(Data for this task)
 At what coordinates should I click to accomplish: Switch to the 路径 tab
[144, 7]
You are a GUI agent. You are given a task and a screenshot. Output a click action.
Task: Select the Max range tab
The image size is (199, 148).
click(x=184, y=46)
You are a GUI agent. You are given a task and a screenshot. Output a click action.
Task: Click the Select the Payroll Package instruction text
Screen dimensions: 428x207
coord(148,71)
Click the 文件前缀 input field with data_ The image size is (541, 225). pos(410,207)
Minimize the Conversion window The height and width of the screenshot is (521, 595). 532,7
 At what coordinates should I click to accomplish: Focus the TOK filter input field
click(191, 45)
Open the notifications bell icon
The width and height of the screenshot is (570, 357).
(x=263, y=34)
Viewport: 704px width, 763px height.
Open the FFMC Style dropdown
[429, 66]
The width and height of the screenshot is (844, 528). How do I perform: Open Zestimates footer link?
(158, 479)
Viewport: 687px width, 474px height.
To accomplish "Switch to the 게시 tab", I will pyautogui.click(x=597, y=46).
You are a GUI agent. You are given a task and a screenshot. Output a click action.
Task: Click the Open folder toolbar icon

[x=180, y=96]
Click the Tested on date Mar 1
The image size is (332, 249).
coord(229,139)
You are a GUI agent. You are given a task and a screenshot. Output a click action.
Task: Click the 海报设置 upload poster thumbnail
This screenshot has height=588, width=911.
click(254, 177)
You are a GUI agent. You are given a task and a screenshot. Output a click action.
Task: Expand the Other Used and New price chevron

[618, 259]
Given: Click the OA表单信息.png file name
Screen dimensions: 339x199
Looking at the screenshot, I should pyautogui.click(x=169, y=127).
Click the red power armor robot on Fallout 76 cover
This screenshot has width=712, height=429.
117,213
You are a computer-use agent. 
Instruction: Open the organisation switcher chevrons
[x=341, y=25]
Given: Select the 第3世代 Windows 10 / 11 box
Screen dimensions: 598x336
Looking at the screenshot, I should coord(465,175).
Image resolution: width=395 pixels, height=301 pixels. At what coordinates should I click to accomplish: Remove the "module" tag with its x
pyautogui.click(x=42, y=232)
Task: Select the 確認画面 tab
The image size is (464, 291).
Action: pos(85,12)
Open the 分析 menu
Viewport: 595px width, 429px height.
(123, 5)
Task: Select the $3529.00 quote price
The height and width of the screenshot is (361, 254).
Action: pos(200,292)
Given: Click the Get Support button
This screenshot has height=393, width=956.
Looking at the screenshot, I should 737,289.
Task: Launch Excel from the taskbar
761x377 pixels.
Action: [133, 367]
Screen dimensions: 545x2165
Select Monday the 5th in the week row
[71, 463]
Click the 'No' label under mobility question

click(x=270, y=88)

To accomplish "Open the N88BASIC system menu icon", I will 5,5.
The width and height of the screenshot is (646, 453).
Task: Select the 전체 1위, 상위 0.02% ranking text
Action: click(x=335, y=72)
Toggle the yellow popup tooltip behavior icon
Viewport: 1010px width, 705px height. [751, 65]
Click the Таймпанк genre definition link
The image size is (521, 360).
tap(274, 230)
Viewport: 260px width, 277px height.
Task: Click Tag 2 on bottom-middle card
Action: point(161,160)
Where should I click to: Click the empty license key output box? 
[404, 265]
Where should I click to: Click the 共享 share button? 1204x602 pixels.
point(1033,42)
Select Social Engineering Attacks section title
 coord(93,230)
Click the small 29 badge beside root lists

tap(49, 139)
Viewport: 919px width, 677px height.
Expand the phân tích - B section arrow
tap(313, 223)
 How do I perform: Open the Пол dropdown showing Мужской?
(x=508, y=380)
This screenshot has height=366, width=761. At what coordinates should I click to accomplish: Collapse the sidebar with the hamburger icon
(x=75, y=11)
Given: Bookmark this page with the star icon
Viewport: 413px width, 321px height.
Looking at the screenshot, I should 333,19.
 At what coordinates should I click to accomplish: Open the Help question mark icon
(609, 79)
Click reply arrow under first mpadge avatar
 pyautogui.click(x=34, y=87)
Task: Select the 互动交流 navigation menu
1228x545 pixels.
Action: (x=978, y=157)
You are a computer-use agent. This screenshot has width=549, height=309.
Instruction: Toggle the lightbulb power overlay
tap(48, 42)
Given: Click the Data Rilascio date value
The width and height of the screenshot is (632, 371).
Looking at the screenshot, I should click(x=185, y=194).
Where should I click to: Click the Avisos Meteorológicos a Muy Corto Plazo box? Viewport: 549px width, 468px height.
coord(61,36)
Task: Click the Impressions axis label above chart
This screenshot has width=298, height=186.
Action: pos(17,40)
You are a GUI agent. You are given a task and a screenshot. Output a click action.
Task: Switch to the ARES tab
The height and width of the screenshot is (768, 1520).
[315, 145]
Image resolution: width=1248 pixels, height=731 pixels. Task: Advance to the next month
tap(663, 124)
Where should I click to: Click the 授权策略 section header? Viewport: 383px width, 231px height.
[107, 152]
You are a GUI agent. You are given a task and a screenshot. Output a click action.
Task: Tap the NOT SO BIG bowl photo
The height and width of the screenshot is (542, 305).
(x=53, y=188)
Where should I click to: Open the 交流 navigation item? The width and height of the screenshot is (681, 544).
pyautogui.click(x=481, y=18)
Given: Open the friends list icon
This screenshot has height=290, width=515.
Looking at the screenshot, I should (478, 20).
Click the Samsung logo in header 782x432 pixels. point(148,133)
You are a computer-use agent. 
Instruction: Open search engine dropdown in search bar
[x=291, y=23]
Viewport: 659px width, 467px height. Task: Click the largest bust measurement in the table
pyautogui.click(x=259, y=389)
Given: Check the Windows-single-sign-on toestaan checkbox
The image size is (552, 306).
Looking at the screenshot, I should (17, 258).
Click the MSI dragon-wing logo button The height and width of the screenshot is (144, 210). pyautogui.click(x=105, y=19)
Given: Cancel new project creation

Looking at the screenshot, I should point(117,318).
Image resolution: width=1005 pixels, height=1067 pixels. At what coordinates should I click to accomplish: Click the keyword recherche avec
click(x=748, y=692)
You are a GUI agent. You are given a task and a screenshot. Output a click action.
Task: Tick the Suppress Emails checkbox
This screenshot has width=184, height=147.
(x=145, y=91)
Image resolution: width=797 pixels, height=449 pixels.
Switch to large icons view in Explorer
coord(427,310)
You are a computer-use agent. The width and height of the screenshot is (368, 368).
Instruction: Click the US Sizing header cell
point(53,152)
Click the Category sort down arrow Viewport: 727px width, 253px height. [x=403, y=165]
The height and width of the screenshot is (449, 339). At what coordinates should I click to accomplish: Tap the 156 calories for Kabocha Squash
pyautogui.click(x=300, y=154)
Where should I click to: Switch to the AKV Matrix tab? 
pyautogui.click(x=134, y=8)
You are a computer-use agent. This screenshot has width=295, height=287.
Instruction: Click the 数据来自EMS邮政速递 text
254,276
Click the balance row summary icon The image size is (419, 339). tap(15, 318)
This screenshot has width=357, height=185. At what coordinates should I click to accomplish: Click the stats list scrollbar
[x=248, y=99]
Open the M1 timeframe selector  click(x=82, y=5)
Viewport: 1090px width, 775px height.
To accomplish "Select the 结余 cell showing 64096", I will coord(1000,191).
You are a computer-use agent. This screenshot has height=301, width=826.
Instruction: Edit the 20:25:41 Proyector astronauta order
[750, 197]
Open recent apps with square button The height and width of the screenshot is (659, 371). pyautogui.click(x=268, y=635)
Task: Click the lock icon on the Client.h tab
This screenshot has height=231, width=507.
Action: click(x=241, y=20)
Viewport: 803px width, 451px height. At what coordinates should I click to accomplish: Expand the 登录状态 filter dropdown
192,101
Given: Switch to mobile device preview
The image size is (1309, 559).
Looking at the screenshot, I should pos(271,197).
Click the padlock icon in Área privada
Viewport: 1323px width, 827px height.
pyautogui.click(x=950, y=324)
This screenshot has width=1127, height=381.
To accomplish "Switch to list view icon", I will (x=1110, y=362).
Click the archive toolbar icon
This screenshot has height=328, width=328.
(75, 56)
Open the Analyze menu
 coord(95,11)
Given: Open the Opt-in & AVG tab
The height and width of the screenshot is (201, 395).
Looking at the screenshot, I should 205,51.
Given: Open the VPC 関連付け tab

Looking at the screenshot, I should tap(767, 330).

(Exercise requirements) Throughout the data above, copy all lines where the word "Windows" is found.

(Written answer)
Given: Select the 第3世代 Windows 10 / 11 box
Given: Check the Windows-single-sign-on toestaan checkbox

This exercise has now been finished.